The current study strongly suggests that abandonment is driven by an aversive memory linking malaise caused by ingesting a toxicant. This malaise certainly begins within 3 h post-ingestion, and likely within 1 h post-ingestion. It is widely recognized that deploying toxicants with delayed mortality is critical for successful ant control77,78. We argue that searching for toxicants which cause delayed toxicity and malaise would be extremely valuable. Malaise assays are straightforward, cheap, and extremely rapid, and should perhaps be deployed as standard when assessing toxicants or toxic bait formulations.

Conclusions

Here we ruled out alternative hypotheses to abandonment behaviour of invasive ants. We showed that a robust abandonment to toxic bait is probably not based on a repellent pheromone, but is likely driven at least in part by aversive memories associated with toxicant-induced malaise. The mechanism by which spatial information about the location of toxic bait is transmitted to naïve ants is a mystery.

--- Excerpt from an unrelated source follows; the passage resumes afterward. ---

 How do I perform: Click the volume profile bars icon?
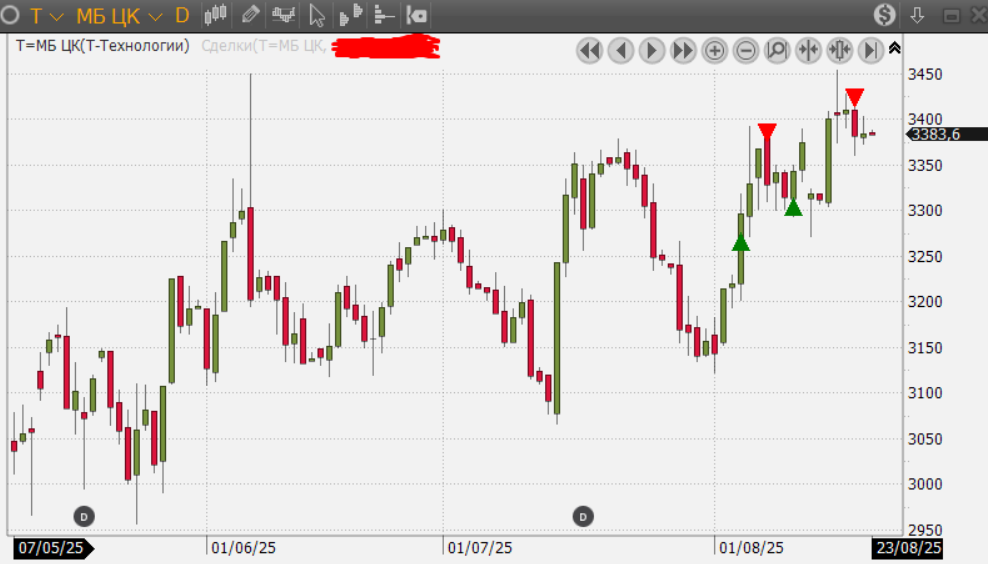point(350,15)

However, even at this stage of our mechanistic understanding of this phenomenon, our findings provide concrete suggestions for control of invasive and pest ants: a focus on rapid toxicant uptake, and working towards delayed toxicant malaise.

Methods

Sampling area and times

The field experiment was carried out on the campus of the University of Buenos Aires. This area is heavily infested by Linepithema humile, with many active trunk trails. The experiments were conducted during the warmer months of December – April 2022 and 2023, when ants are most active and many trunk trails can be located around the perimeter of buildings.

A motility assay was conducted in the laboratory as a proxy for malaise. This assay was performed with 4 colonies maintained in the laboratory for at least 6 months.

Solution and toxicant

A 20% (w/w) sucrose solution was used, as this is well accepted by ants and is the most commonly used bait for this species79,80,81. The toxic bait was prepared by adding 3% w/w boric acid to the sucrose solution. Boric acid was chosen because Argentine ants respond well to this bait17,18, and show equal willingness to feed on sucrose solution with 3% boric acid as on pure sucrose solution (Zanola et al. 2024). Additionally, it causes delayed mortality, which is critical for effective control82. The solutions were made with common sugar and tap water.

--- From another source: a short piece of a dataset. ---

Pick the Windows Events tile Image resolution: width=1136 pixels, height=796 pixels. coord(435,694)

Experimental design and setup

First, we selected trunk trails with high ant activity. Only trunk trails at least 12 m long and with bi-directional traffic of more than 100 ants/min, measured by counting ants crossing a fixed point on the trail, were used in the experiments.

The experiments involve first offering trunk trails of the ant Linepithema humile an unadulterated sucrose solution via a bridge to a set of feeders. This resulted in a new foraging trail leading from the trunk trail to the feeders. We define Foraging trails as newly established paths that branch off from trunk trails towards a food source we provide at the end of the wooden bridges (sensu Flanagan et al.83).

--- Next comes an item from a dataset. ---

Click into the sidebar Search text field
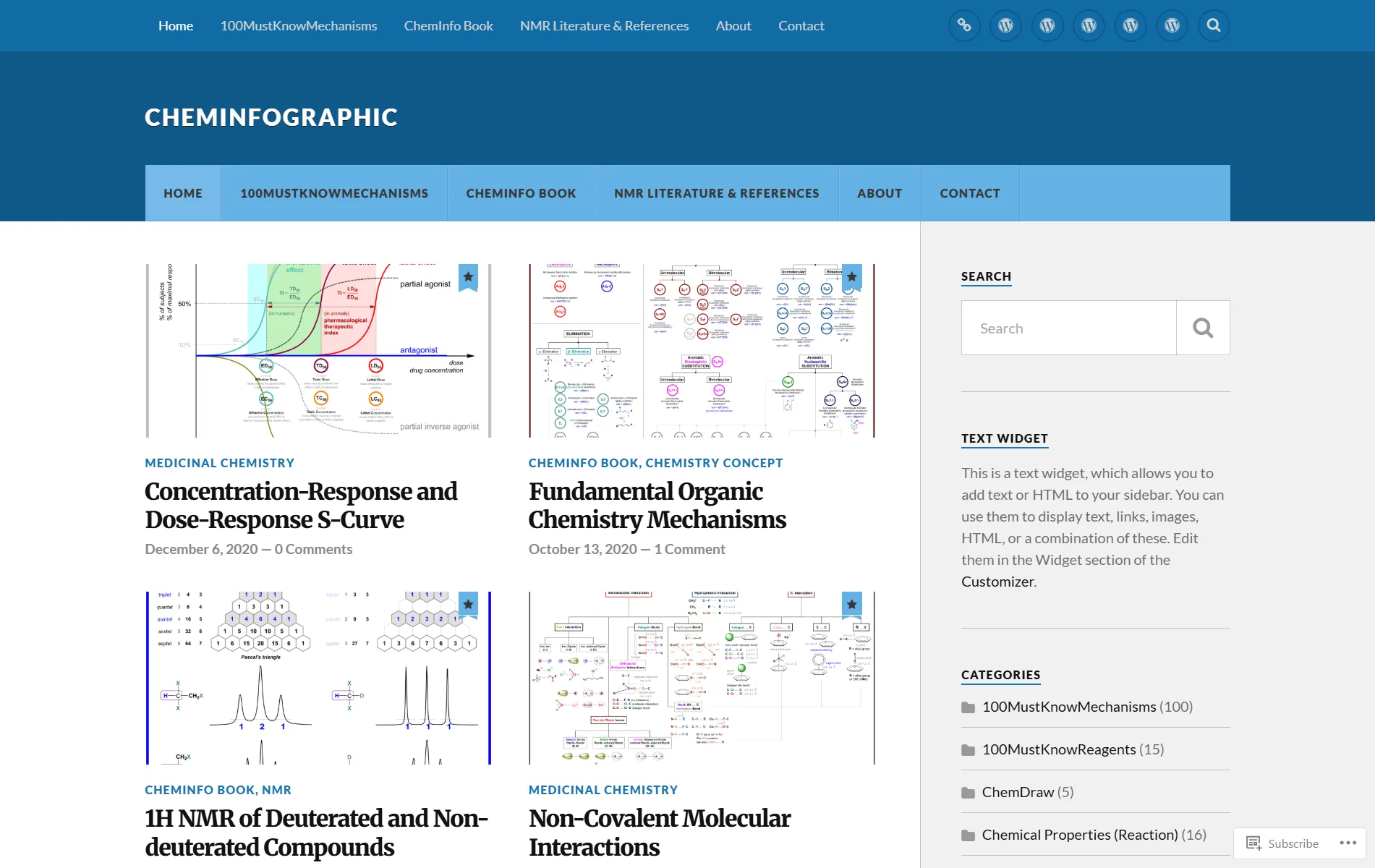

Foraging trails were established by providing a food source (20% w/w sucrose in 4 cotton-plugged 9 ml tubes, henceforth: feeder tubes) on a foraging platform (8 × 5.5 cm) at the end of a bridge (for details see ref. 7). Each bridge was composed of two slats (30 cm each, 60 in total), one horizontal, and one articulated, angling downwards to allow access from the trunk trail. The bridge was raised on vertical posts (c. 25 cm high) surrounded by a water-and-detergent moat, to ensure that access to the platform was exclusively via the bridge entrance. The bridge was covered with painters’ tape which was replaced when starting each experiment and replicate. Feeder tubes were renewed at the beginning and at the end of each day of the experiments.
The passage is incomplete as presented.